Return every line of the items below as a JSON list of strings, one string per line, leaving out blank lines.

+++

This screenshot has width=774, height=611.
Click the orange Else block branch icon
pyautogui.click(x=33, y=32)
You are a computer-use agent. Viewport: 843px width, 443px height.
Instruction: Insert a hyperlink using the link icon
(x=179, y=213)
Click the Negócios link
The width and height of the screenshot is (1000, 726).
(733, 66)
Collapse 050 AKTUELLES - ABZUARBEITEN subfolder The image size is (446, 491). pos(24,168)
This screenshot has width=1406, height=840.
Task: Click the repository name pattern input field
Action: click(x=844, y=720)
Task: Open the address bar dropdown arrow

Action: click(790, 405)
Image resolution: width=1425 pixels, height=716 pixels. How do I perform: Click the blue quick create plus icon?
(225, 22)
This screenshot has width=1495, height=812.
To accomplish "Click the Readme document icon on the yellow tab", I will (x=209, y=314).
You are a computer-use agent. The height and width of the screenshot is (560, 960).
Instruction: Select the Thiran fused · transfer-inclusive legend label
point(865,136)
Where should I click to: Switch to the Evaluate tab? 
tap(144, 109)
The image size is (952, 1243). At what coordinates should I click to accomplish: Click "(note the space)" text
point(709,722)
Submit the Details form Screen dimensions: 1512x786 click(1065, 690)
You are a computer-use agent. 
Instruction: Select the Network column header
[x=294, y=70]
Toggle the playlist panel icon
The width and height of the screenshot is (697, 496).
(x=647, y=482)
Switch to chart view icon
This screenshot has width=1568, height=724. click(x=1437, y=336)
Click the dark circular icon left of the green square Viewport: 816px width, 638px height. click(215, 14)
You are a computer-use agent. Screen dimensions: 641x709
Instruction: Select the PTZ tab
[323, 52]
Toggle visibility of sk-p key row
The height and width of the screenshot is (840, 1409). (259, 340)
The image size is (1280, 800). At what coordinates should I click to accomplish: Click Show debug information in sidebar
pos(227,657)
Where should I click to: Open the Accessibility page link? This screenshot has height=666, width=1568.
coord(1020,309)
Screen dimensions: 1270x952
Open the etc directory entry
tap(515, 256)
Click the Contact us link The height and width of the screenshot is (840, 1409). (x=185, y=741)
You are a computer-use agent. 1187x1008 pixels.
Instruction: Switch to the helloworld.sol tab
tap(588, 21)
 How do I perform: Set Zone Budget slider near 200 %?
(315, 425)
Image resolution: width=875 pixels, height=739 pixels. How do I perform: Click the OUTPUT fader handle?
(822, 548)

+++

● **Exercise answer**
[
  "This screenshot has width=774, height=611.",
  "Click the orange Else block branch icon",
  "pyautogui.click(x=33, y=32)",
  "You are a computer-use agent. Viewport: 843px width, 443px height.",
  "Instruction: Insert a hyperlink using the link icon",
  "(x=179, y=213)",
  "Click the Negócios link",
  "The width and height of the screenshot is (1000, 726).",
  "(733, 66)",
  "Collapse 050 AKTUELLES - ABZUARBEITEN subfolder The image size is (446, 491). pos(24,168)",
  "This screenshot has width=1406, height=840.",
  "Task: Click the repository name pattern input field",
  "Action: click(x=844, y=720)",
  "Task: Open the address bar dropdown arrow",
  "Action: click(790, 405)",
  "Image resolution: width=1425 pixels, height=716 pixels. How do I perform: Click the blue quick create plus icon?",
  "(225, 22)",
  "This screenshot has width=1495, height=812.",
  "To accomplish \"Click the Readme document icon on the yellow tab\", I will (x=209, y=314).",
  "You are a computer-use agent. The height and width of the screenshot is (560, 960).",
  "Instruction: Select the Thiran fused · transfer-inclusive legend label",
  "point(865,136)",
  "Where should I click to: Switch to the Evaluate tab? ",
  "tap(144, 109)",
  "The image size is (952, 1243). At what coordinates should I click to accomplish: Click \"(note the space)\" text",
  "point(709,722)",
  "Submit the Details form Screen dimensions: 1512x786 click(1065, 690)",
  "You are a computer-use agent. ",
  "Instruction: Select the Network column header",
  "[x=294, y=70]",
  "Toggle the playlist panel icon",
  "The width and height of the screenshot is (697, 496).",
  "(x=647, y=482)",
  "Switch to chart view icon",
  "This screenshot has width=1568, height=724. click(x=1437, y=336)",
  "Click the dark circular icon left of the green square Viewport: 816px width, 638px height. click(215, 14)",
  "You are a computer-use agent. Screen dimensions: 641x709",
  "Instruction: Select the PTZ tab",
  "[323, 52]",
  "Toggle visibility of sk-p key row",
  "The height and width of the screenshot is (840, 1409). (259, 340)",
  "The image size is (1280, 800). At what coordinates should I click to accomplish: Click Show debug information in sidebar",
  "pos(227,657)",
  "Where should I click to: Open the Accessibility page link? This screenshot has height=666, width=1568.",
  "coord(1020,309)",
  "Screen dimensions: 1270x952",
  "Open the etc directory entry",
  "tap(515, 256)",
  "Click the Contact us link The height and width of the screenshot is (840, 1409). (x=185, y=741)",
  "You are a computer-use agent. 1187x1008 pixels.",
  "Instruction: Switch to the helloworld.sol tab",
  "tap(588, 21)",
  " How do I perform: Set Zone Budget slider near 200 %?",
  "(315, 425)",
  "Image resolution: width=875 pixels, height=739 pixels. How do I perform: Click the OUTPUT fader handle?",
  "(822, 548)"
]